The morning brightens to the afternoon as the Sun climbs over the horizon, stirring life into its pace of daily routine and the gathering of light and power, to a crescendo of Nature’s iridescent visual beauty in full view of its beings. Listen to the lilting voice of the young and talented Kaushiki Chakraborty rendering the ornaments of the romantic afternoon Raag Bhimpalasi:

The bright and romantic afternoon wanes into the cool evening, the birds return to their nests, the cycle of life takes recourse to a hushed silence and the passions of the masculine desires rises above the receding din like a Shiva in conversation. Listen to the genius of the rising percussionist, Niladri Kumar on his Sitar, his magical fingers weaving the finale to Raag Shree that is dedicated to Lord Shiva and is a part the Guru Granth Sahib:

The evening gives way to dusk, silence descends to replace the weariness of activity and exuberance into a submissive state of contentment and contemplation. This is the hour for the mind to gather its wares into a composition of times past and anticipation for the stillness of the approaching night. This is my favourite hour and my favourite Raag Yaman that to me seems like the necklace of pearls bequeathed by the lover that adores the beloved, and my mind croons in silence the words of pang: “Eri Yali Piya Bina…” and takes me astray to those young days when I was being tutored to play the violin and was in love! I invite you to listen to those same words, in Raag Yaman, though combining with a Jazz fusion beat to cockle your passions:

The alchemy of the day amalgamates to the filtrate of night and this is when the powers of prayer and soul-searching begin to take shape in the opaqueness of our visions. To express and identify with this sombre and moonlit desires, Raag Malkauns is the nearest to the untainted appeal of shaking off the ego, arrogance and expresses the ultimate humility. One can completely surrender one’s soul to the ultimate, through immersing in the ecstatic melody of Raag Malkauns.

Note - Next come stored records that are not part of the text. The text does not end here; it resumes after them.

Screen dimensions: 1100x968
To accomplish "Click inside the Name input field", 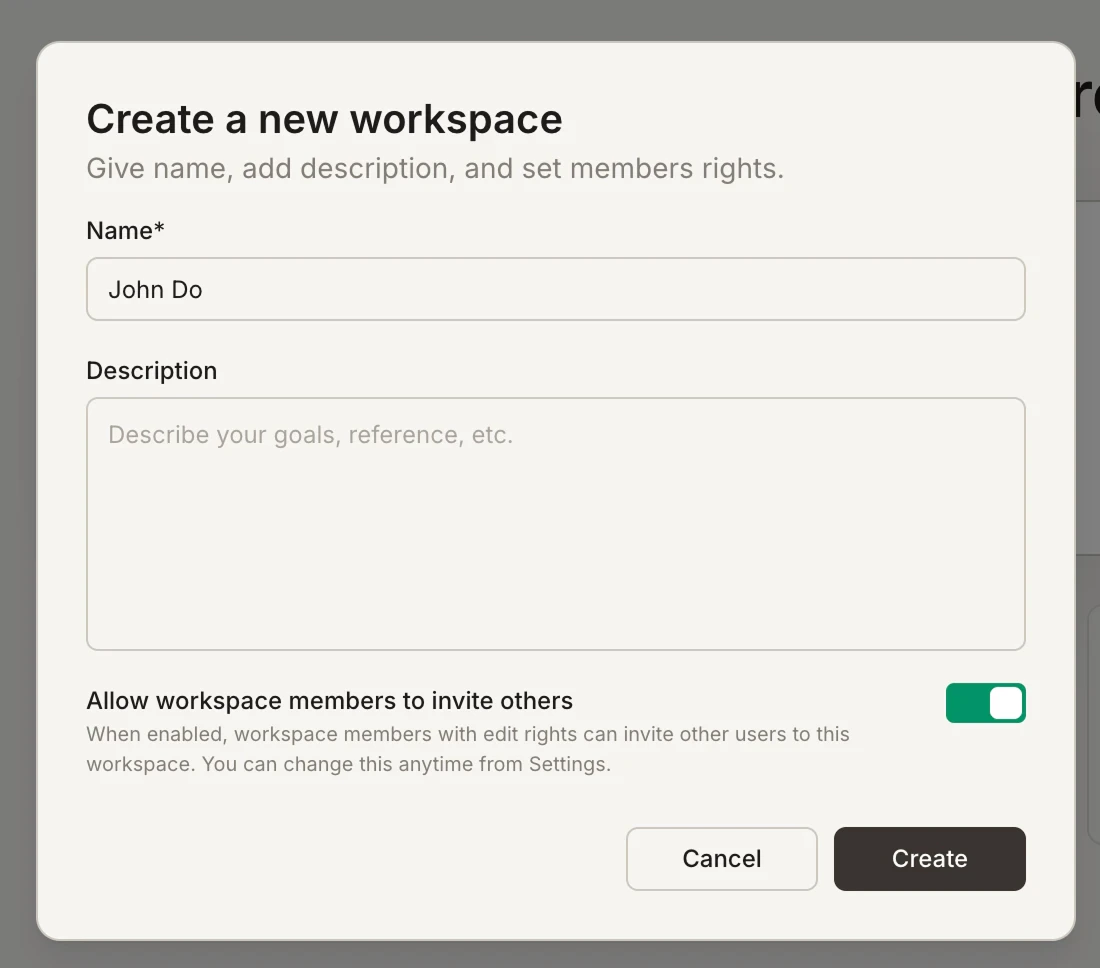I will [556, 289].
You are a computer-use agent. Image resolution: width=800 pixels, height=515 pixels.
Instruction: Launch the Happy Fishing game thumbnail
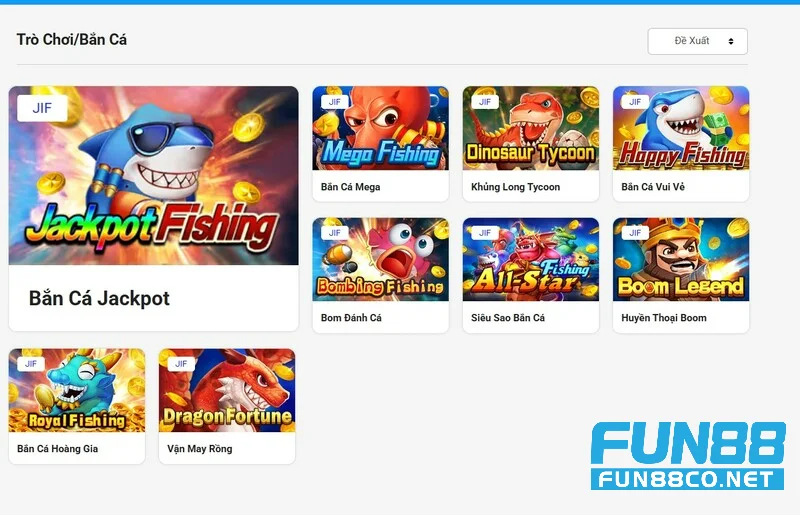[681, 128]
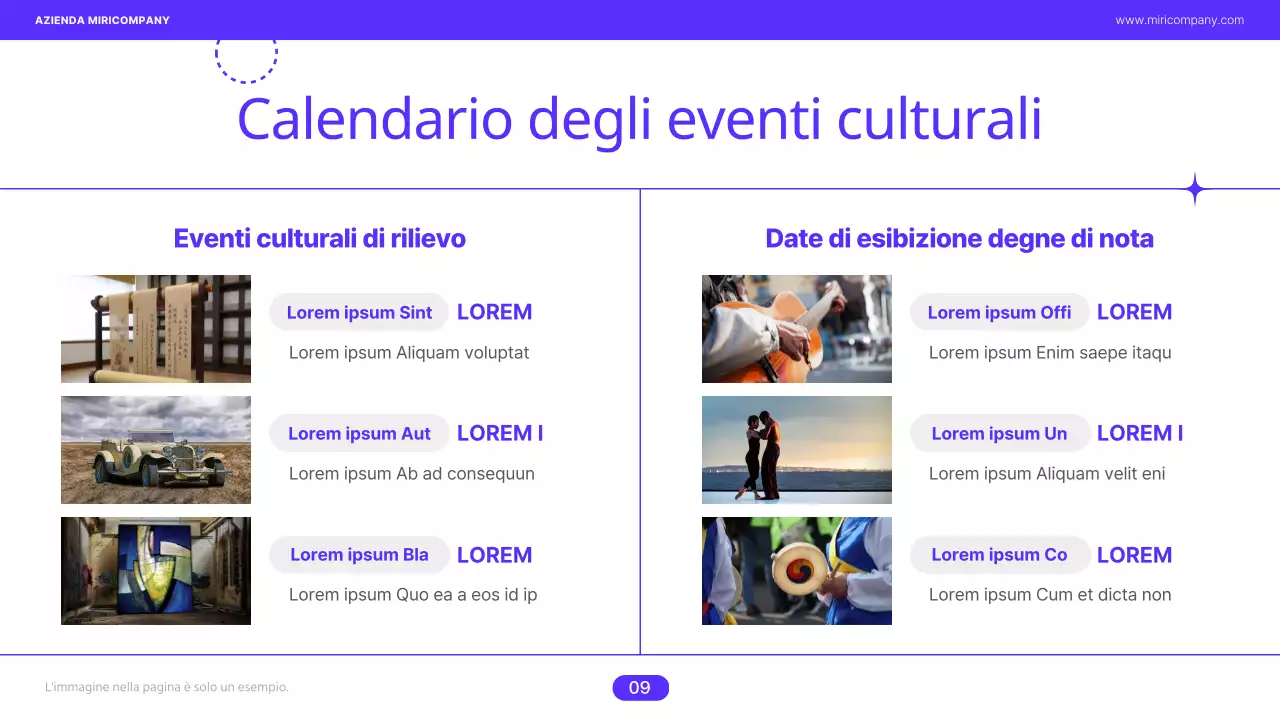Viewport: 1280px width, 720px height.
Task: Click the Lorem ipsum Sint pill button
Action: [x=359, y=312]
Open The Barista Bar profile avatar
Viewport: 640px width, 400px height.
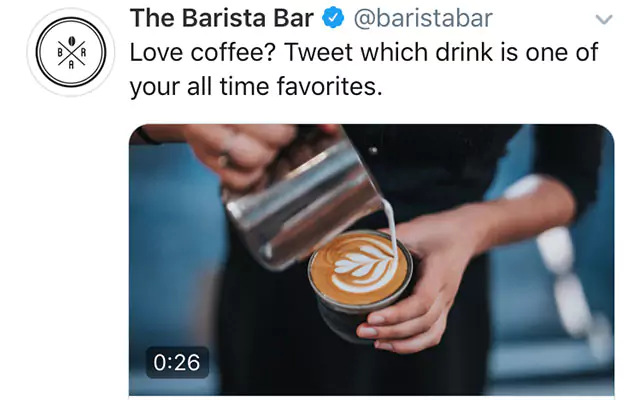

If that be so, there could not be anyone better to exemplify it then the impeccable Bharat Ratna Ustad Bismilla Khan on his magical Shehnai to mesmerize us with his ethereal rendition of Raag Malkauns:

As the day closes in on me and I too have to retire with my rendezvous with a day mindful of Indian Classical oeuvre, with a salute to the doyens of an envious practiced tradition that has been passed down from generation to generation irrespective the divides that beset the Indian mind, there are many experiences in my musical journey to recall. I would like to count one of them:  my frantic search and discovery of the narrow lane leading to Ustad Bismilla Khan’s dilapidated Haveli in Banaras in a dusty evening of a warm summer in 1970 (attending my Service Selection Board interview as a young and aspiring cadet to join the armed forces), when he not just received me but played his shehnai accompanied with unforgettable stories of his relation with Maa Ganga (as he recalled), Sankat Mochan Temple, the Dashashamedha Ghat with its Balaji Mandir and the summation of his life as his pan-chewing face radiated in a smile of contentment and happiness, complimenting the symbiosis of Man, Music and the Place. Music indeed transcends beyond the realms of wisdom and living.